Favourite Teenage Books · fivebooks.com
"Of course, Charlotte Bronte loathed Jane Austen and thought she was far too genteel. This book was revolutionary because it insisted that not only could a heroine be small and poor and plain, but she could actually be worthy of respect because she had a mind, an intelligence that had been trained – and, unlike Austen’s heroines, she could do a job. I remember finding that quite electrifying when I read it because even in my generation (people who are now in their early 50s or late 40s), it was still not automatic that a woman would have a job and a career. Jane’s boldness, her self-confidence and her resilience remain deeply inspirational. Jane Eyre was also revolutionary in insisting that she be respected and that her moral values be accepted by someone of a higher social class. When he is exposed as a would-be bigamist, Mr Rochester offers her a life in Italy as his mistress. Although she is passionately in love with him, Jane rejects that because she feels it to be wrong and she wants to keep her flinty sense of what is right. Being the kind of fairy-tale it is, she finally wins. The very aunt who persecuted her for her stubbornness as a child leaves her a fortune. The novel is all about learning to see things for what they truly are: again, this is one of the things great novels insist we do. You fall in love with Jane long before Mr Rochester does!"

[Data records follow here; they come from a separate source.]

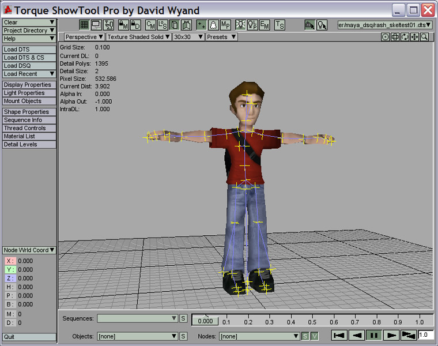Screen dimensions: 438x346
Task: Click the EM toolbar icon
Action: point(265,25)
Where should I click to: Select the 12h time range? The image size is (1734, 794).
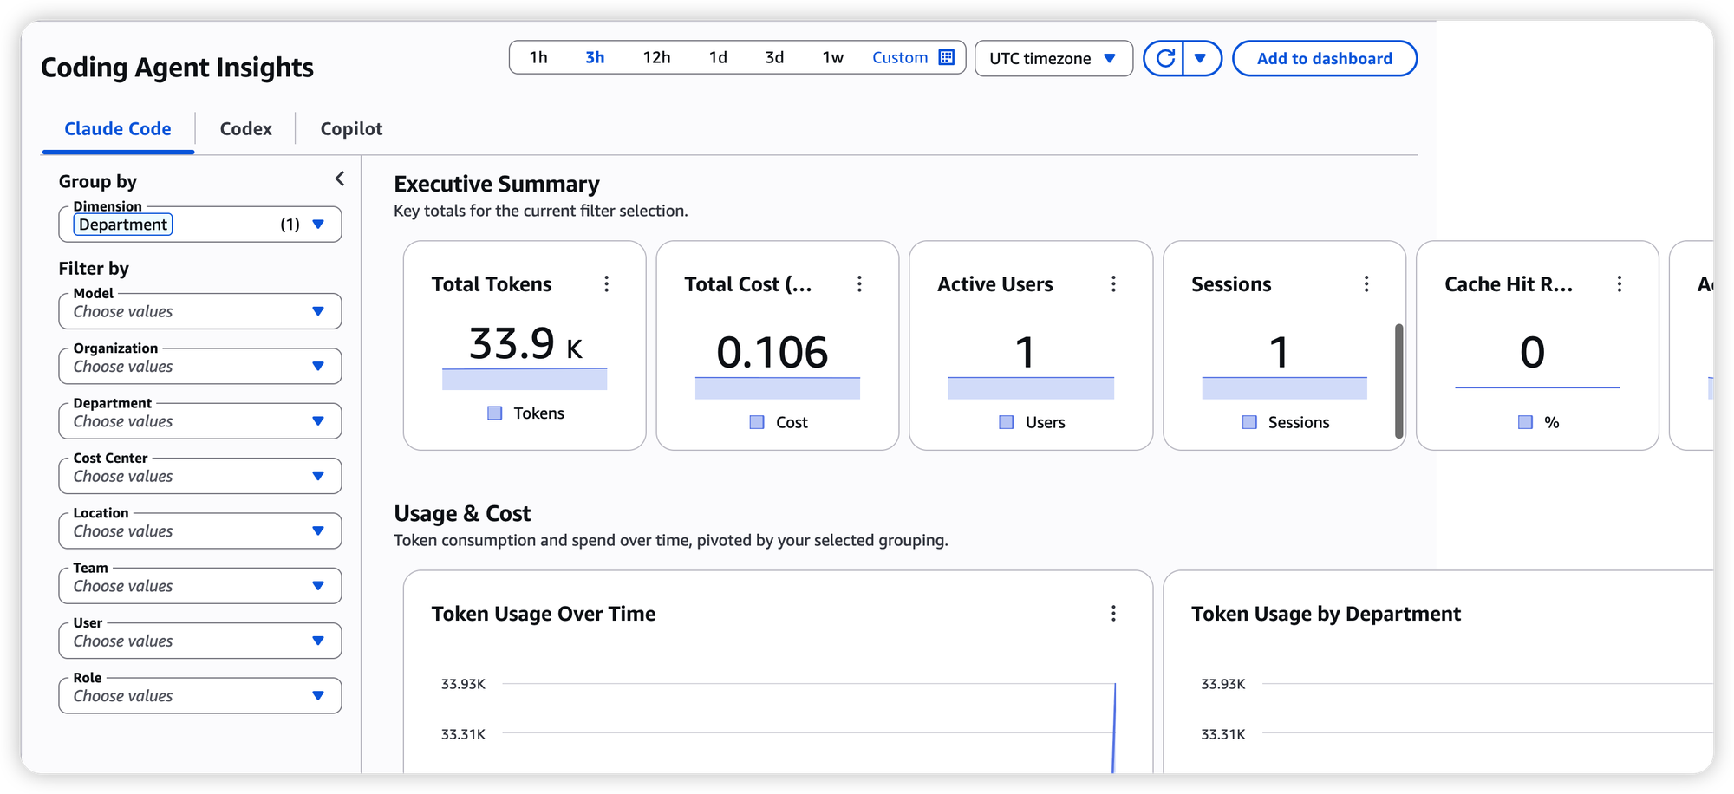click(656, 57)
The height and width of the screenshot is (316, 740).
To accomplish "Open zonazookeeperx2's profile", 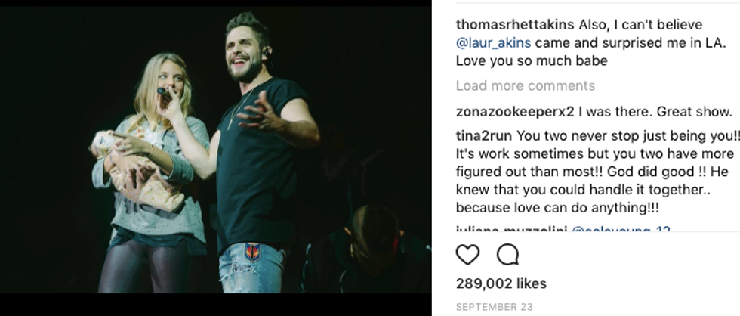I will 515,112.
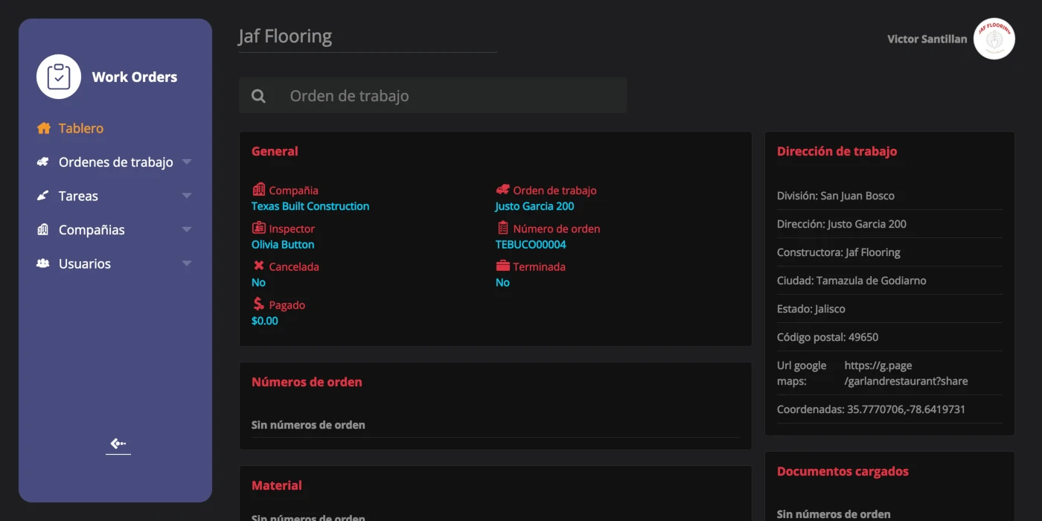Open the Google Maps URL link

[x=906, y=374]
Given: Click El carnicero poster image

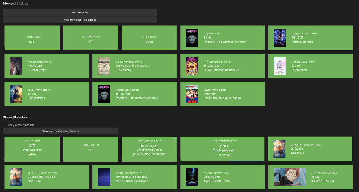Looking at the screenshot, I should click(104, 66).
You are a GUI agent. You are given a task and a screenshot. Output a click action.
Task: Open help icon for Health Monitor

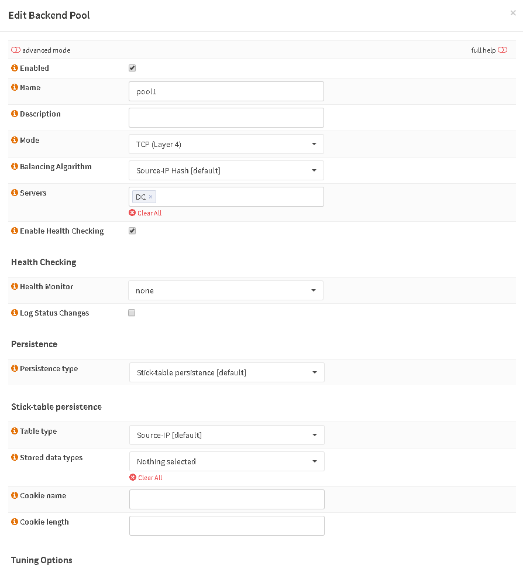click(x=15, y=286)
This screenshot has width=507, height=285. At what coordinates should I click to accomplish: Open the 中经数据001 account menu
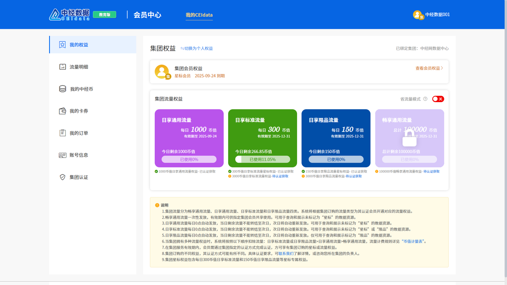pos(437,15)
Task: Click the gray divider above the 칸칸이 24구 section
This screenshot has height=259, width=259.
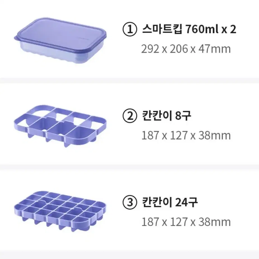Action: pyautogui.click(x=129, y=167)
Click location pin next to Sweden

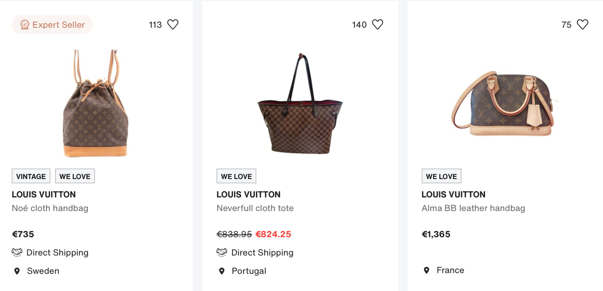pyautogui.click(x=17, y=271)
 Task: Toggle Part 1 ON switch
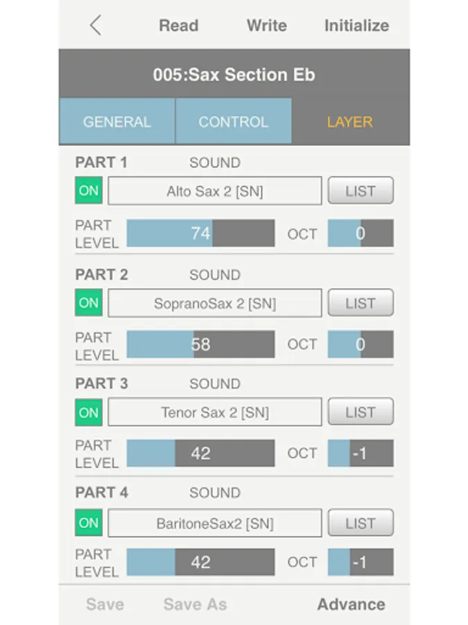(x=89, y=190)
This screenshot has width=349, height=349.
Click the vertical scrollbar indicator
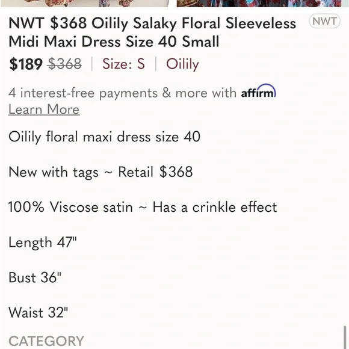tap(345, 338)
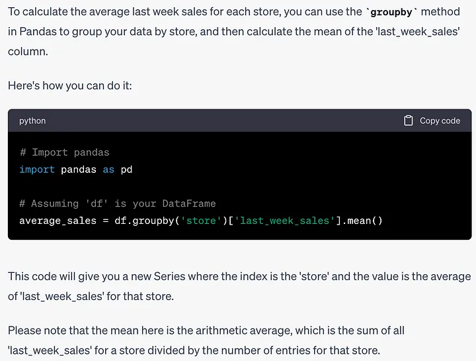Click the pd alias in code
476x361 pixels.
(x=126, y=170)
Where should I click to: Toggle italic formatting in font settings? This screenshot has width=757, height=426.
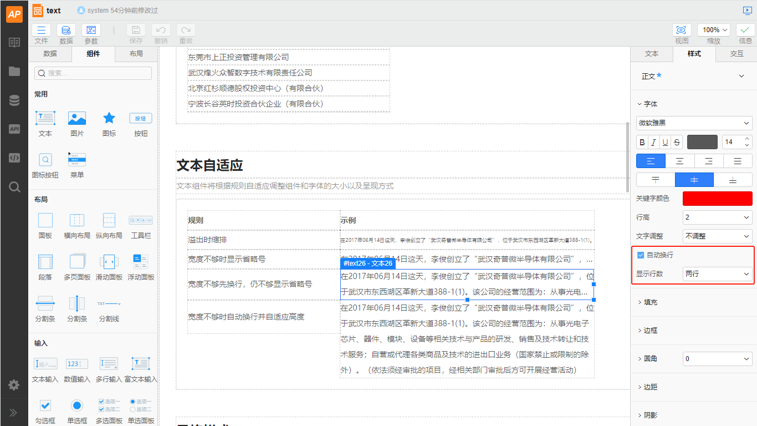pos(653,141)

Books that Changed the World: A Reading List for Tweens · fivebooks.com
"Jane Eyre is not true Gothic, I don’t think. But it has elements of the Gothic in it. Brontë has a mad woman in the attic and hysterical laughing, and a servant drinking her bottle of port and saying, ‘You don’t need to worry about it,’ and the bed being set on fire, and all this terrible stuff that quite easily fits into the Gothic. But there’s more. The scene early on where Jane as a child is locked into the Red Room is proto-Freudian. She’s returned to the womb, and is born again when she’s released, but she’s born into a slightly different state of being. Her mind has been altered by visions of the ghost of her dead uncle. That scene shows impulses operating on the child’s brain in the same way that reading Gothic fiction would operate on someone. It plays with your perception and changes the way you see the world. It births Jane into this space where she’s able to think the unthinkable, and say the unsayable. She’s able to be brave. There’s another amazing scene towards the end, after her abortive marriage, after she’s found out who the mad woman in the attic is, after she has run away. She hears Rochester calling. It wasn’t until my third reading of the book that I realised Brontë had slipped the supernatural into Jane Eyre . It’s called the ‘mysterious summons’. She’s walking out in the rain and she hears him. He’s miles and miles away and she cannot have heard him, yet she does, and it’s the beginning of her returning to him. I think the book exemplifies the fact that you can write what is effectively a piece of realist fiction, but at the same time include enough of the Gothic feeling to turn it into something richer and stranger. I find that really exciting. You don’t have to go all out to write a Gothic novel. There’s elements of the Gothic feeling that can be used to enrich and to make slightly more strange and more seductive whatever you’re writing."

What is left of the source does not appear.